(SOURCE TEXT):
____

“So the priests read from the book the promises of God with clear interpretation. They gave the sense so the people understood the reading. The priests who taught the people said to the people, ’do not weep; this day is holy to the Lord.’”

Willard Scott, when he was the full-time weather man on the “Today Show” said once: The only accurate instrument for predicting the weather is the window.

I think of the wisdom of Willard when the weather people are so inaccurate, as they have been twice in the past two weeks when they predicted snow storms that never happened. Why are we unable to predict the weather?

About thirty years ago at MIT, a scientist, Edward Lorenz, began exploring that question. His line of inquiry led to insights about the nature of the universe far beyond the behavior of the weather. Using a series of computer model experiments, Lorenz opened a whole new way of looking at the universe. He began to see patterns where we once assumed there was chaos.

The fact is that the weather is not chaotic; it is orderly, so orderly we cannot perceive the order. We cannot predict the weather because we cannot grasp its exquisite order.

The words of one scientist captures the insight we have had just in the last few decades: the universe is “order masquerading as randomness.”

But it is order of a magnitude we have not imagined for generations. For some, it is bringing us right up to the edge of realizing that the order is so exquisite, so precise, so magnificent, it could not be random nor arbitrary.

Edward Witten, a theoretical physicist, concludes that a new theory of physics will be found that will make is impossible to ascribe the universe to chance alone. It begins to seem as if the universe was constructed on purpose for a purpose.

If you are with me so far, you can anticipate what is next. Paul Davies, a nonbelieving, theoretical physicist and winner of the Templeton Prize, has taken that next step when he wrote in 1993: “It may seem bizarre, but in my opinion science [today] offers a surer path to God than religion.”

Let me ask the obvious: Isn’t it ironic that science, which explained everything without God for the past three hundred years in the West may now be the means by which God can no longer be ignored!

You and I are living through one of those tectonic shifts in human culture. Some commentators speak of our time as “postmodern.” One recent writer has added the description “post secular.”

For all of us in the West, it is a time when the secular, atheistic assumption of the past 300 years are going through serious revision, led, ironically, in some cases, by nonbelieving scientists.

____

(EXERCISE):
Pick up the passage on science and faith after its last sentence and keep writing it.

(DATASET):

____

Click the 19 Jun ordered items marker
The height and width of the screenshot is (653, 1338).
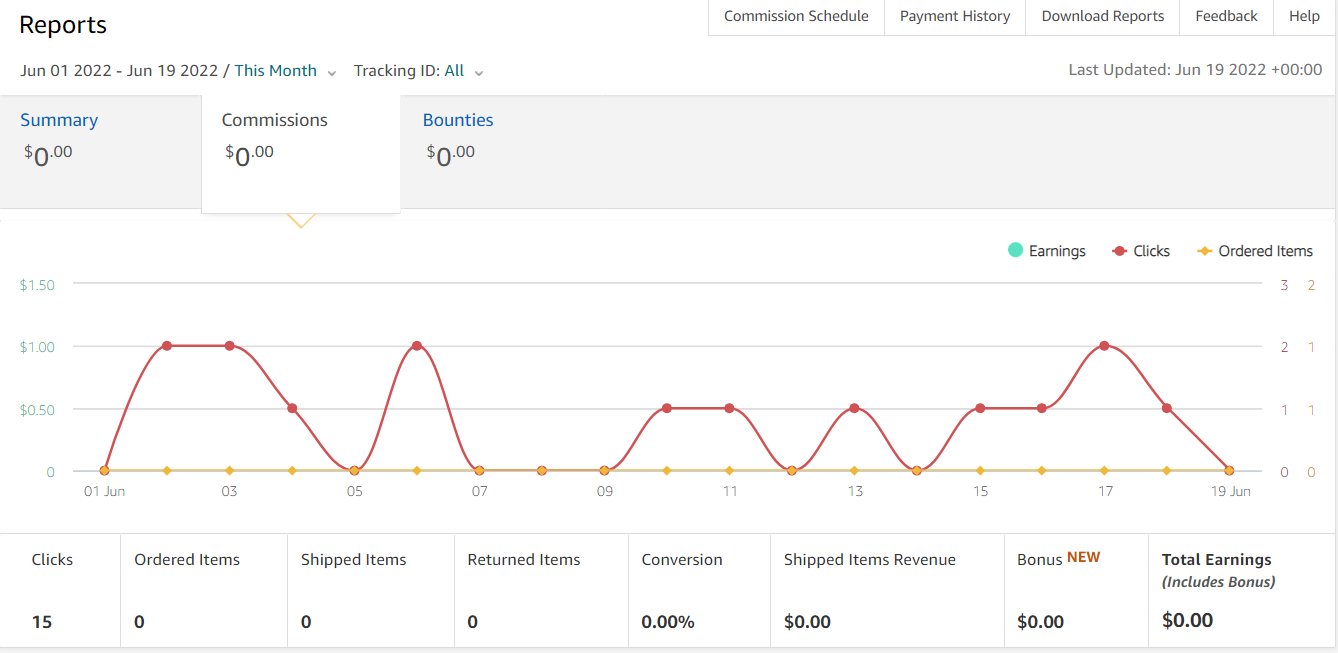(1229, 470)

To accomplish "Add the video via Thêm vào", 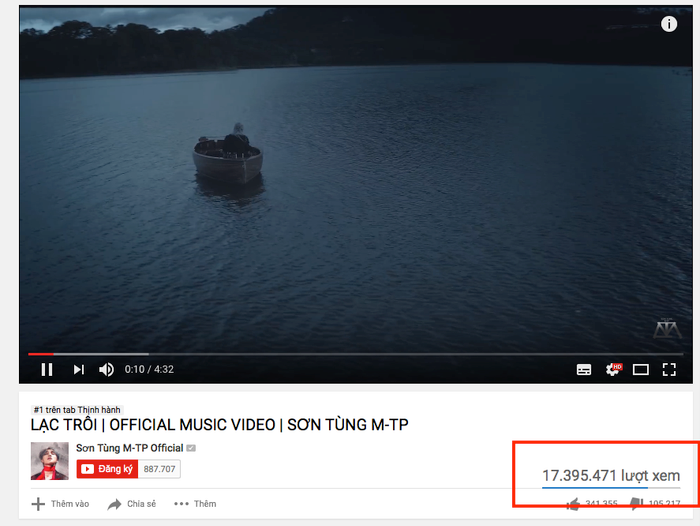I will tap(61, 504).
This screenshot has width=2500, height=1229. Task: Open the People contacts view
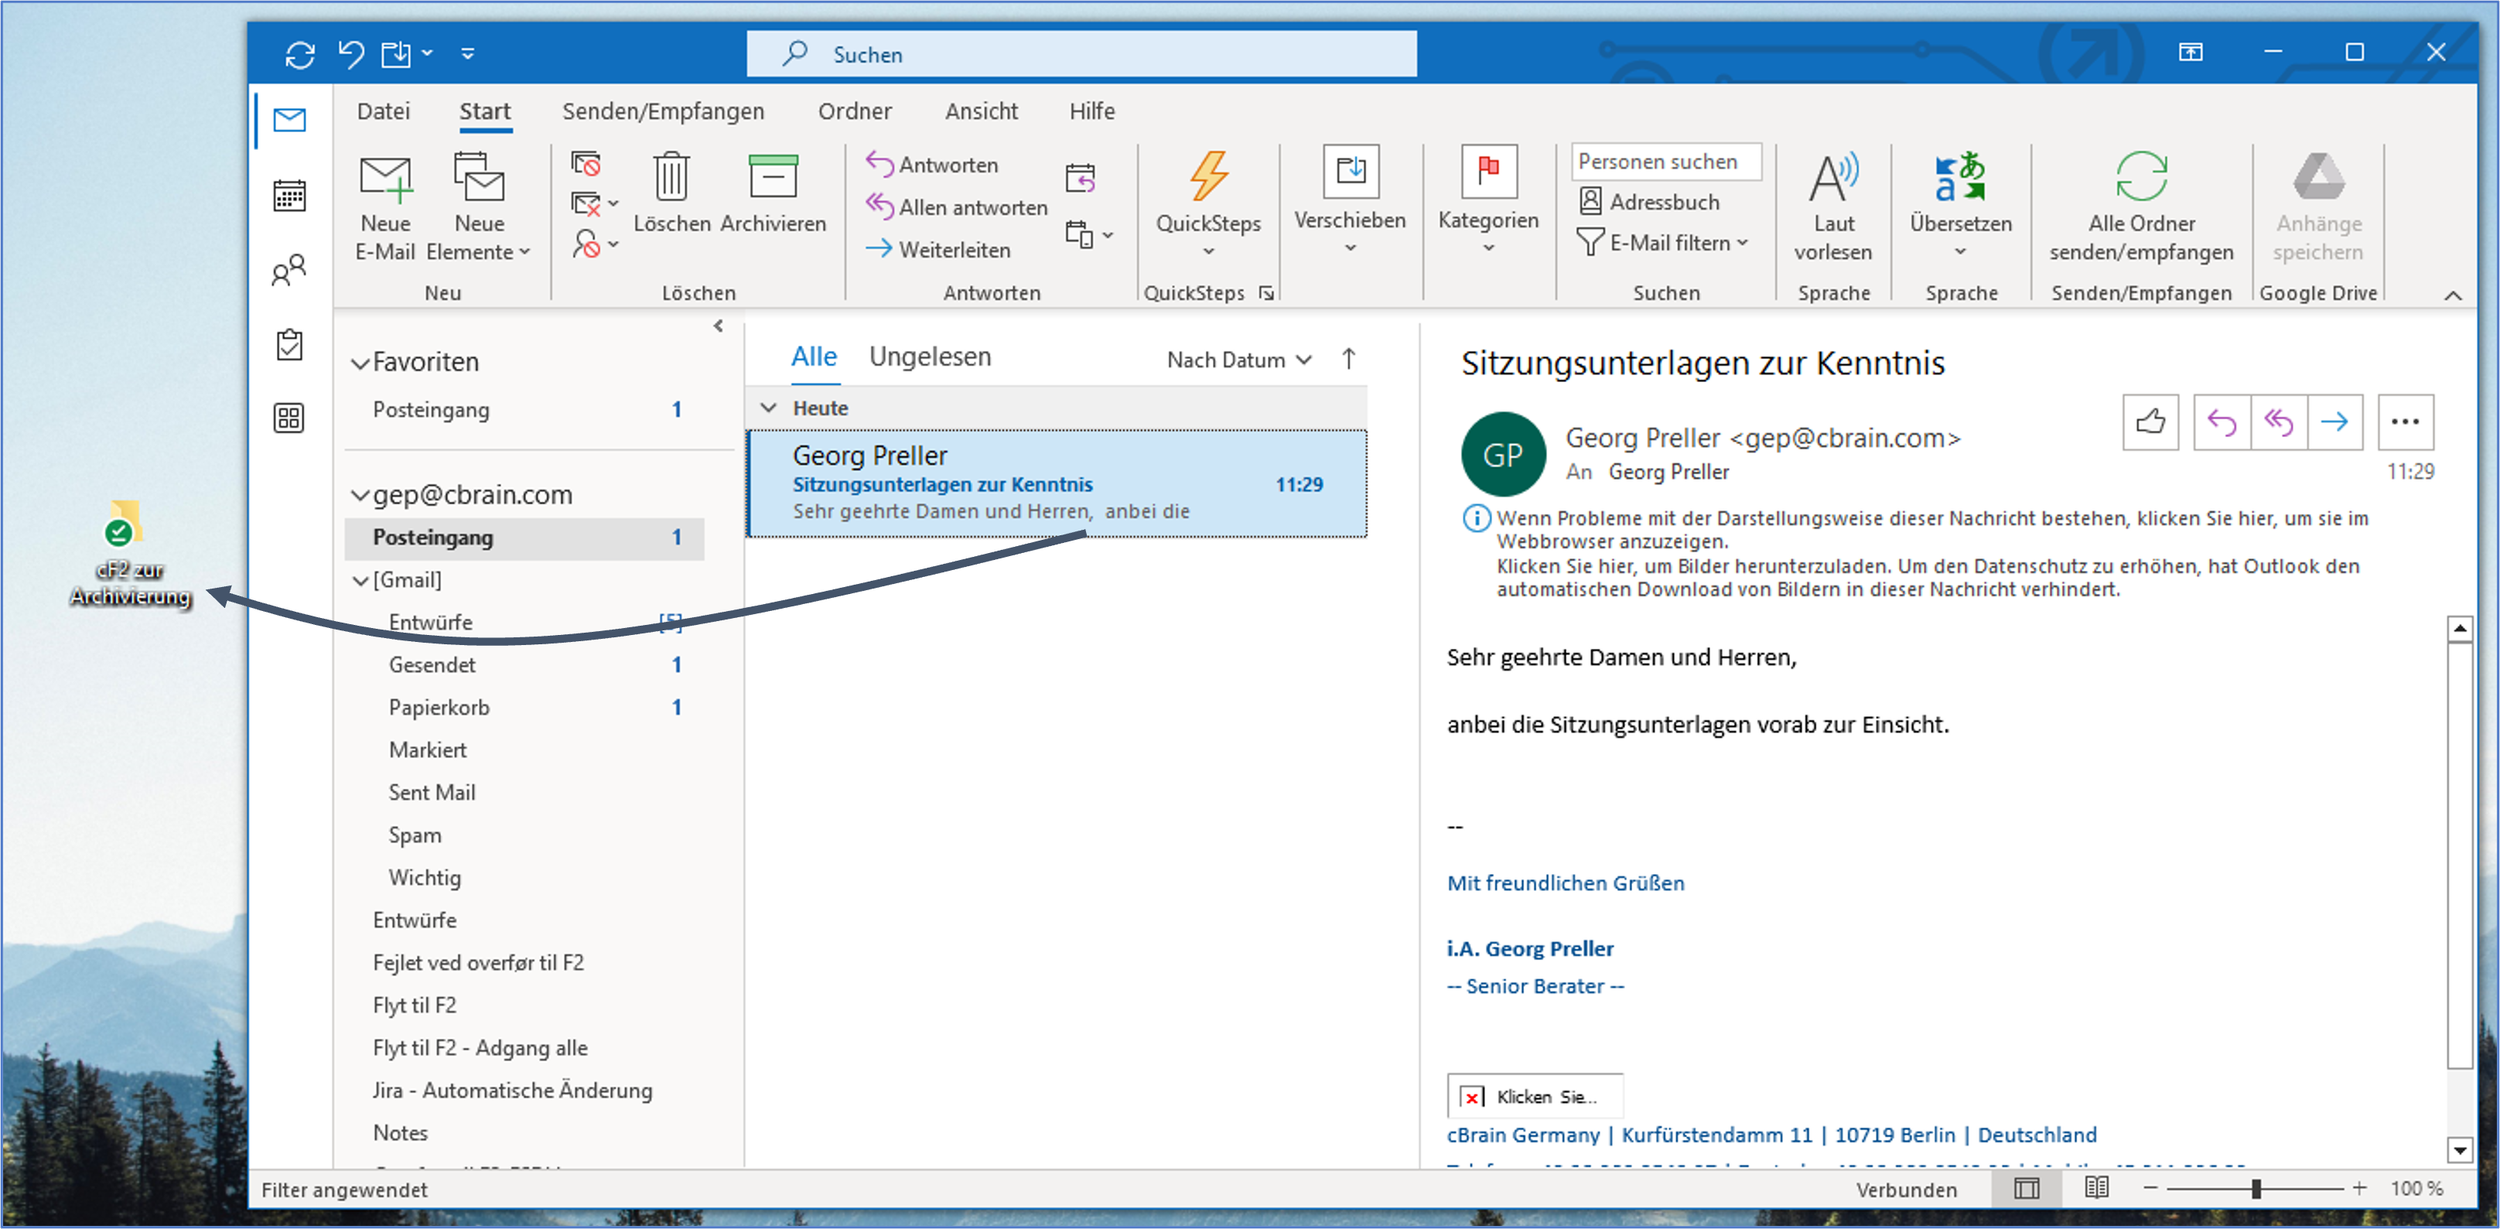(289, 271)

____

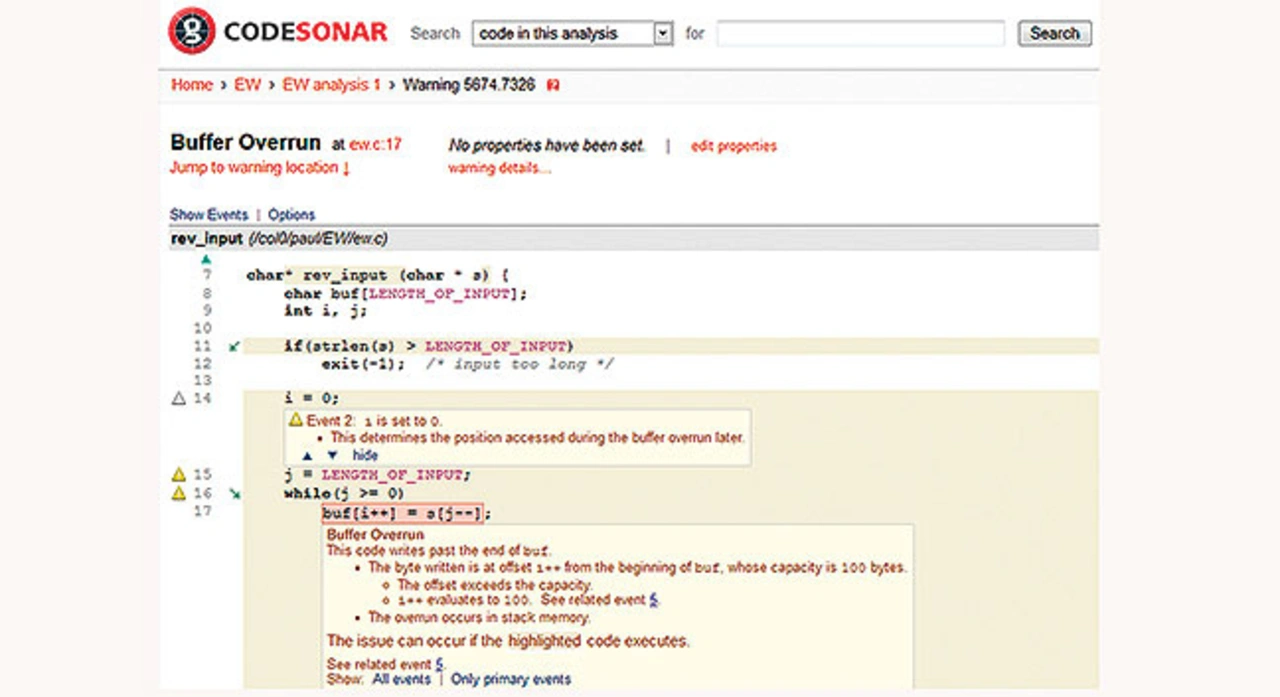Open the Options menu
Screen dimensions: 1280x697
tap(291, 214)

____

(WRITTEN REPLY):
I am among those who believe that when future generations look back over the past 300 years, they will decide the church of Christ was in a Babylonian captivity. Far from home, far from the ancient, sacred places, having forgotten its songs and stories, the church had become an extension of the secular culture in which it lived. It had lost the courage of its convictions, convictions that the universe is orderly, it is purposeful, there is right and wrong, that God is at its very center. It will be clear, I believe, that the church, across lines of lineage and denomination, was dominated in modern times by lax accommodation or rigid reaction to the assertions of a secular, atheistic culture.

However, when the good news of God for all people is preached and lived again with conviction by the church of Christ, we will have the same visceral reaction as the Jews when, in our reading from Nehemiah this morning, heard God’s promises again for the first time in generations and wept. We will come to realize how far away from home, from the sacred place we have wandered; the songs and stories we thought we had forgotten will come back from memory.

If ours is a time of return from exile for people of faith, then the promises of those who lived through the exile of the ancient Jews in Babylon when a foreign power had destroyed the Temple and the Torah speak to us with a staggering relevance. Writing from Egypt, Jeremiah sent a note to those in exile and these are the words he chose: “I have plans for you, says the Lord, plans for your well-being and not for evil, to give you a future and hope. I will be found by you once again, says the Lord. I will restore the good life and I will bring you back from the place of exile.”

Remembering and hope are linked.

Walter Bruggemann, a specialist in the Old Testament at work today, puts it this way: “Remembering is the hard choosing of an alternative present authorized by a subversive past.” “Choose memory and you get with it a liberated alternative. Choose amnesia and what you will inescapably get is reductive despair…which absolutizes the way things are right now and precludes any imagination of an alternative” future.

In this time of transition, we have choices and those choices will determine our future.

The first choice is between these two alternatives: either there is or there is not a physical, moral, intellectual, spiritual order in the universe and the originator, the maintainer of that order could only be God.

The second choice is this: either Christ embodies in his holy teachings and his life, death and resurrection that sublime order or he does not. When Jesus says in our gospel this morning that in him the most ancient longings of humankind have been fulfilled, he is either a madman or what he says he is, God in the flesh.

Let the promises of the Lord be read again, let the doxologies be sung, let the priests interpret the Word again, and we will all weep with joyful recognition that we are home again, that the long exile is nearly over.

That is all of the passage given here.